However, when I search for supporting articles I find this;

Using a deep cycle battery as a starting battery

There is generally no problem with this, providing that allowance is made for the lower cranking amps compared to a similar size starting battery. As a general rule, if you are going to use a true deep cycle battery (such as the Concorde SunXtender) also as a starting battery, it should be oversized about 20% compared to the existing or recommended starting battery group size to get the same cranking amps. That is about the same as replacing a group 24 with a group 31. With modern engines with fuel injection and electronic ignition, it generally takes much less battery power to crank and start them, so raw cranking amps is less important than it used to be. On the other hand, many cars, boats, and RV's are more heavily loaded with power sucking "appliances", such as megawatt stereo systems etc. that are more suited for deep cycle batteries. We have used the Concorde SunXtender AGM batteries in some of our vehicles with no problems.
It will not hurt a deep cycle battery to be used as a starting battery, but for the same size battery they cannot supply as much cranking amps as a regular starting battery.

And this one;

A deep-cycle lead-acid battery is designed to be regularly discharged to most of its capacity. In contrast, starter batteries (e.g. most automotive batteries) are designed to deliver sporadic high current for cranking the engine, and to be frequently discharged of only a part of their capacity. While a deep-cycle battery can be used as a starting battery, the lower "cranking amps" imply that an over-sized battery may need to be used.

**Brief A:** Which types of vehicles does the text on deep-cycle batteries mention by name?
**Brief B:** Can you carry on the text on deep-cycle batteries past its final sentence?

**Data:**

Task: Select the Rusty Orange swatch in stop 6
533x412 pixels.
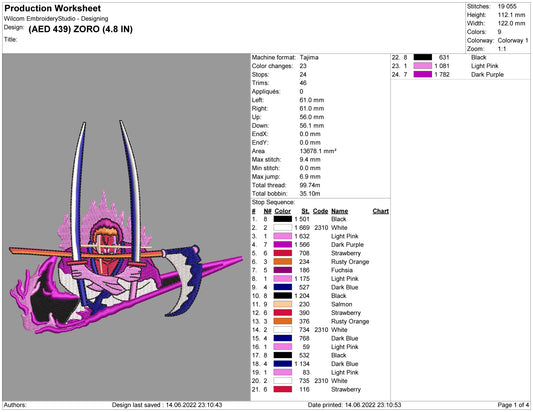Action: point(283,261)
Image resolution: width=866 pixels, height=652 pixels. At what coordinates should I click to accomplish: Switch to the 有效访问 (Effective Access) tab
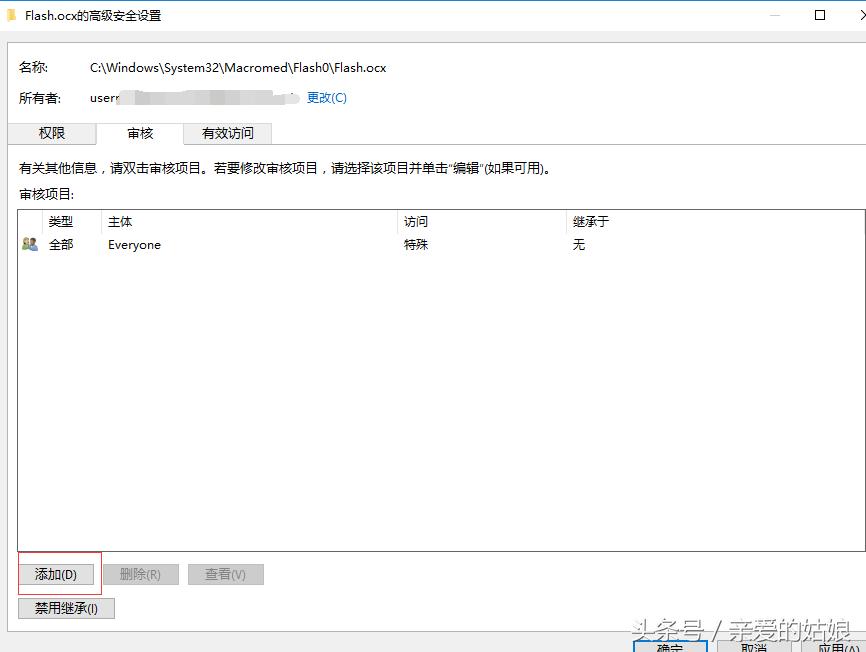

**Reply A:** Cars, boats, and RV's

**Reply B:**
Structural differences between deep cycle batteries and cranking batteries are thicker active plates, with higher-density active paste material, and better separators. Capacity of a new deep-cycle battery is designed to be limited by the amount of electrolyte in the battery, which protects the plates. Alloys used for the plates may contain more antimony than for starting batteries. [1] Some batteries that are labelled "deep-cycle" do not possess these thick plates, however, and are actually "hybrid" batteries. While a deep-cycle battery is designed to discharge as much as 80% of its charge capacity over many cycles, companies recommend that a hybrid battery not be discharged beyond 50% of its capacity.

So it would appear my fears are unwarrented, now if only I can convince myself that I just could be wrong?

Naw.. I still prefer the seperate starting/deep cycle battery configuration.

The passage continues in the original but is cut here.